The highest navigable water level (HNWL) is defined as a water level that is exceeded for only a few days a year (usually 1%).

== Regulated rivers, canals ==
The low reference level is usually not defined for regulated rivers and canals, as in these cases the depth of the navigation channel is guaranteed by design (sufficient margins are covering the variations of the flow).

The high reference water level (MHW) is sometimes set to accommodate the short-term variations (for example, tidal effects, usually at the levels observed 1% of the time) and the effect of water level changes due to the operation of locks and weirs.

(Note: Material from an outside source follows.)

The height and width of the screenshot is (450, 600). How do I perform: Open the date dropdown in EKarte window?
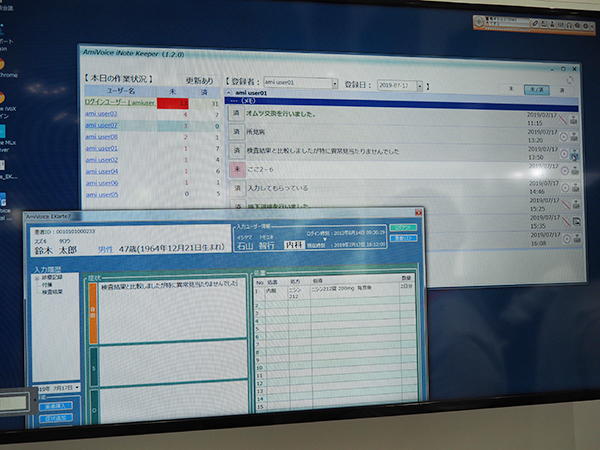tap(78, 386)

== Equivalent water level ==
In Germany, an equivalent water level (Gleichwertiger Wasserstand, GlW) is the value of a stream gauge that corresponds to the nominal fairway depth (ideal minimum channel depth, TuGlW).

== See also ==
- Chart datum
- Vertical datum

== Sources ==
- Muilerman, Gert-Jan (2018). "Good Navigation Status: guidelines towards achieving a Good Navigation Status"
- UNECE (2017). "Inventory of Main Standards and Parameters of the E Waterway Network (Blue Book)"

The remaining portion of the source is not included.